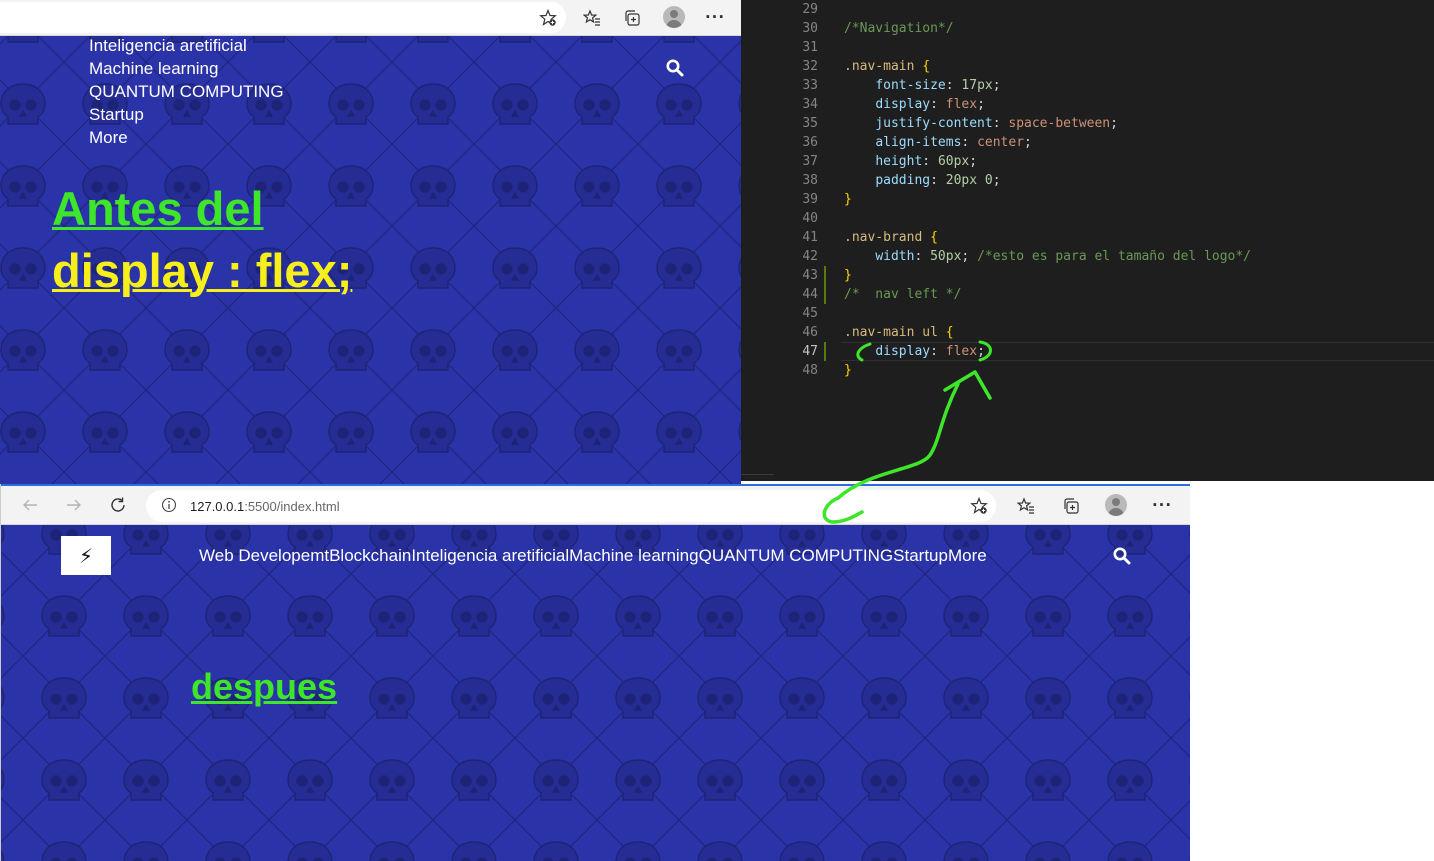 The height and width of the screenshot is (861, 1434). I want to click on url-text: 127.0.0.1:5500/index.html, so click(265, 506).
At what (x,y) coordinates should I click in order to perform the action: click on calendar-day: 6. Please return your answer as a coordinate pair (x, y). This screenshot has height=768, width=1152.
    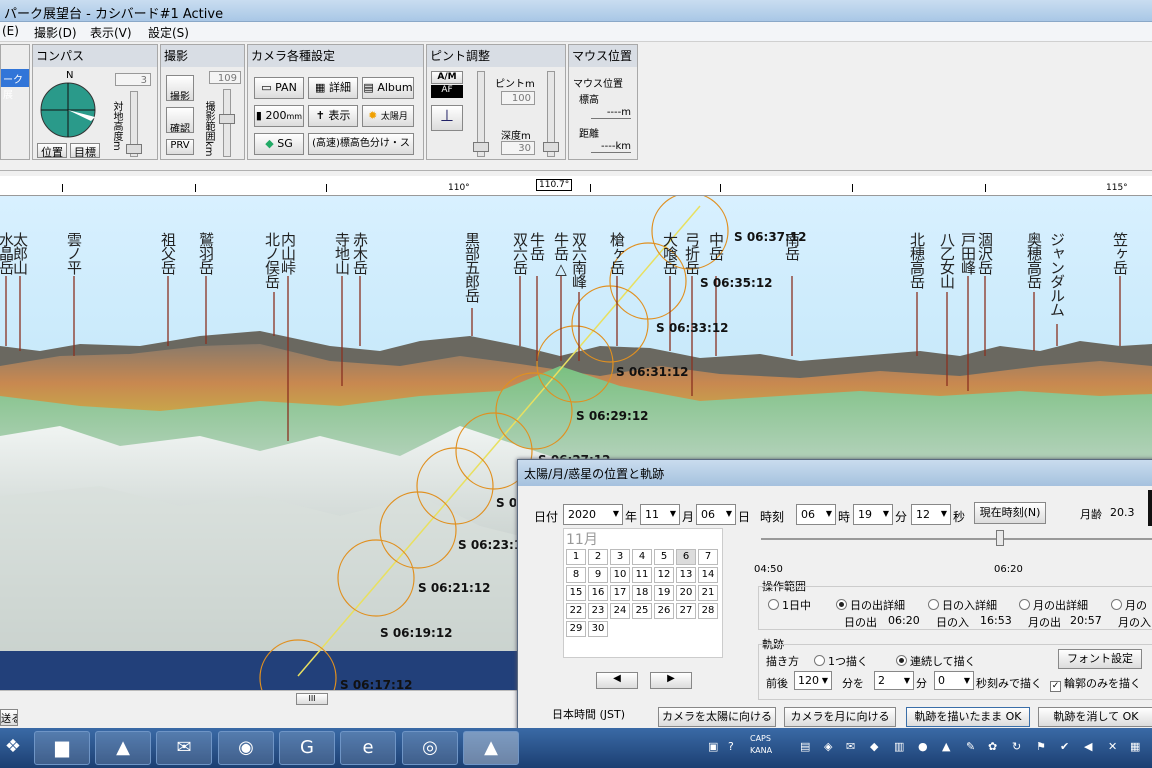
    Looking at the image, I should click on (686, 557).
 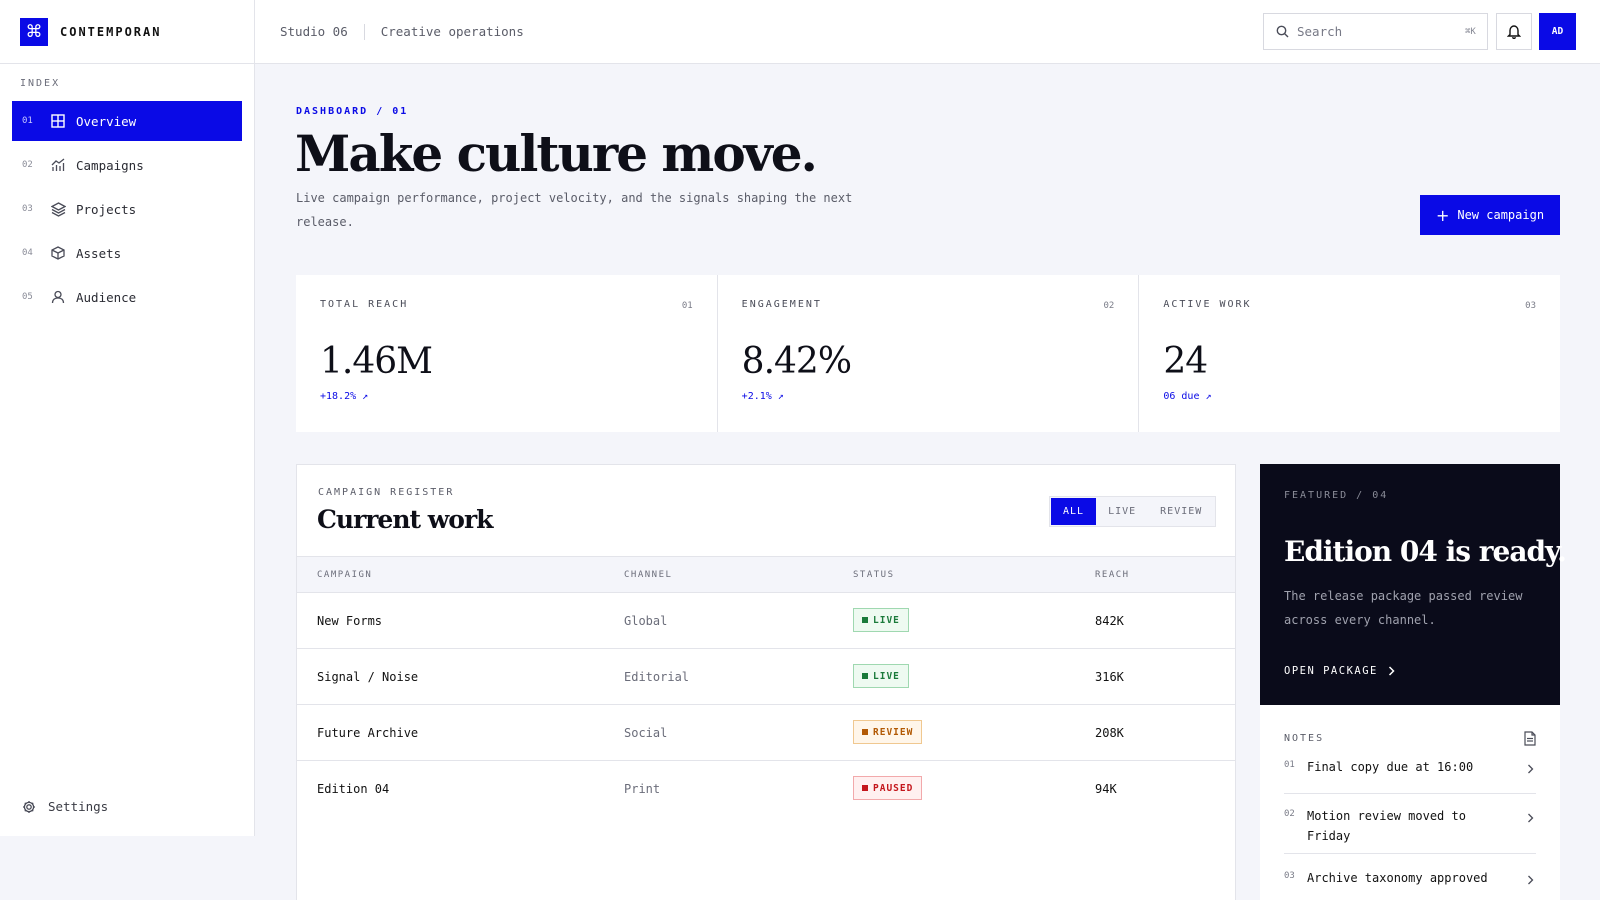 I want to click on stat-label: ENGAGEMENT, so click(x=782, y=304).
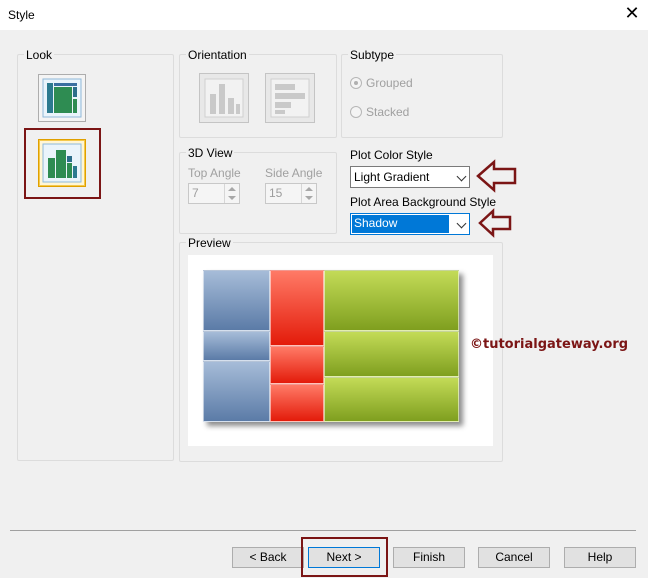  Describe the element at coordinates (388, 112) in the screenshot. I see `subtype-stacked-label: Stacked` at that location.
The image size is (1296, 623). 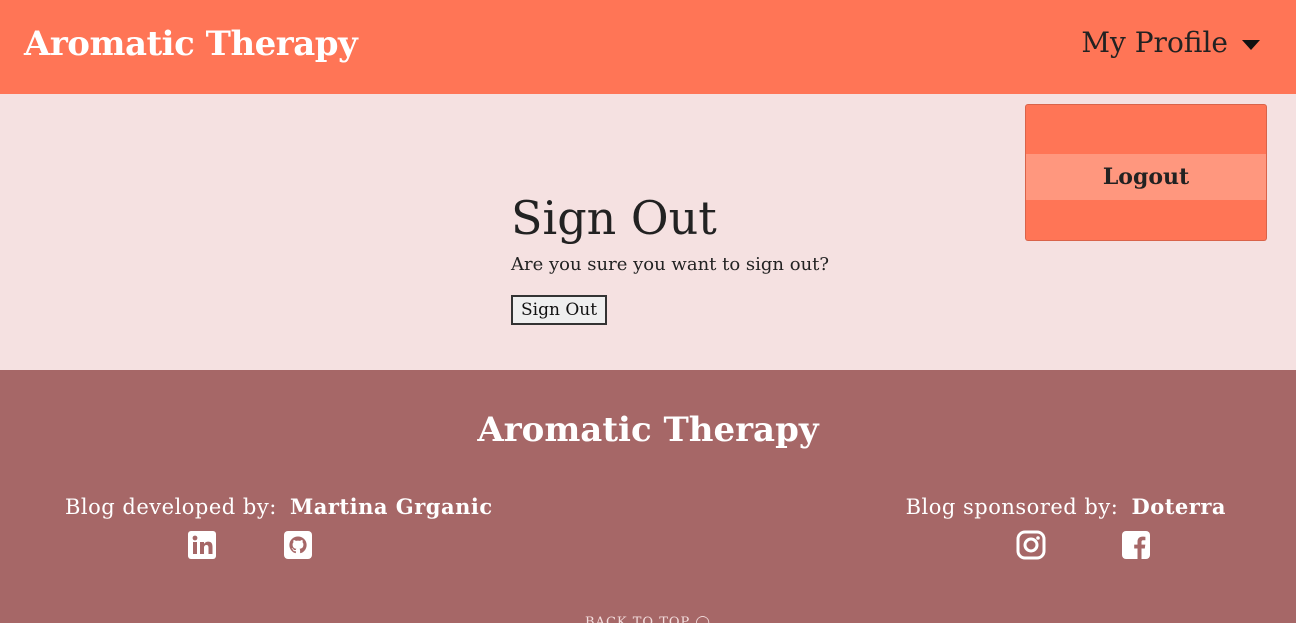 I want to click on my-profile-dropdown-toggle: My Profile, so click(x=1170, y=42).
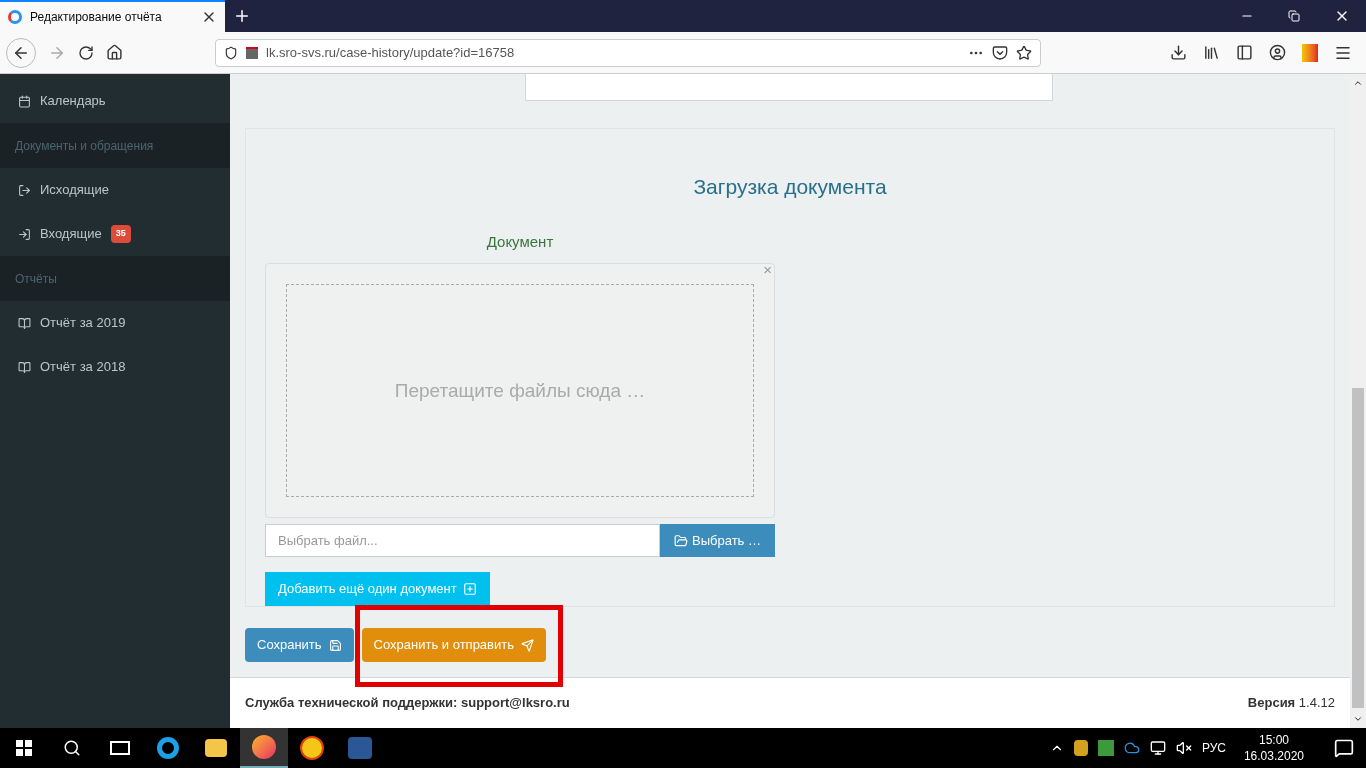 The image size is (1366, 768). What do you see at coordinates (242, 16) in the screenshot?
I see `new-tab-icon` at bounding box center [242, 16].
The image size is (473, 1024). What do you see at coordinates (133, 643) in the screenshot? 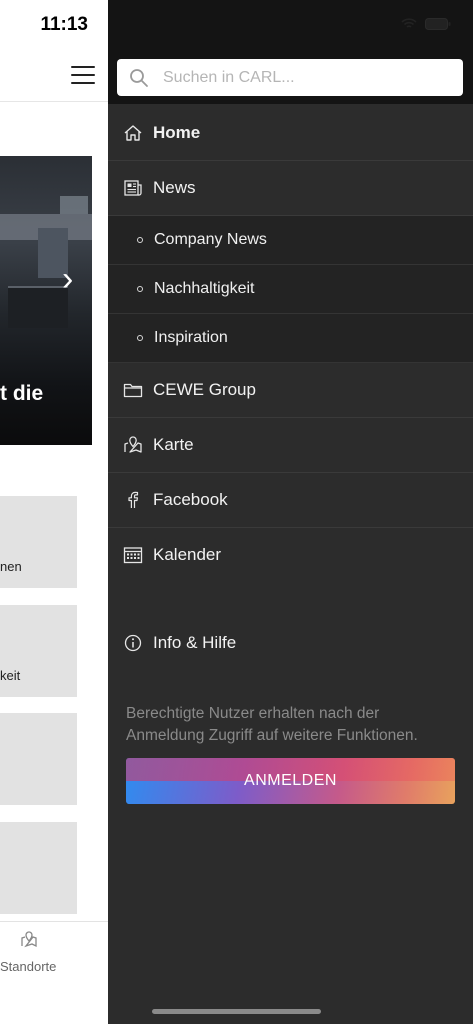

..............................

Convert the stretch from the start of the items through the line containing "Looking at the" into a JSON list of strings, with one string per line and blank lines omitted. Leave the pictures out of the answer.

• **Reply**:
[
  " The height and width of the screenshot is (861, 1434). I want to click on url-text: 127.0.0.1:5500/index.html, so click(265, 506).",
  "At what (x,y) coordinates should I click in order to perform the action: click on calendar-day: 6. Please return your answer as a coordinate pair (x, y). This screenshot has height=768, width=1152.",
  "    Looking at the image, I should click on (686, 557)."
]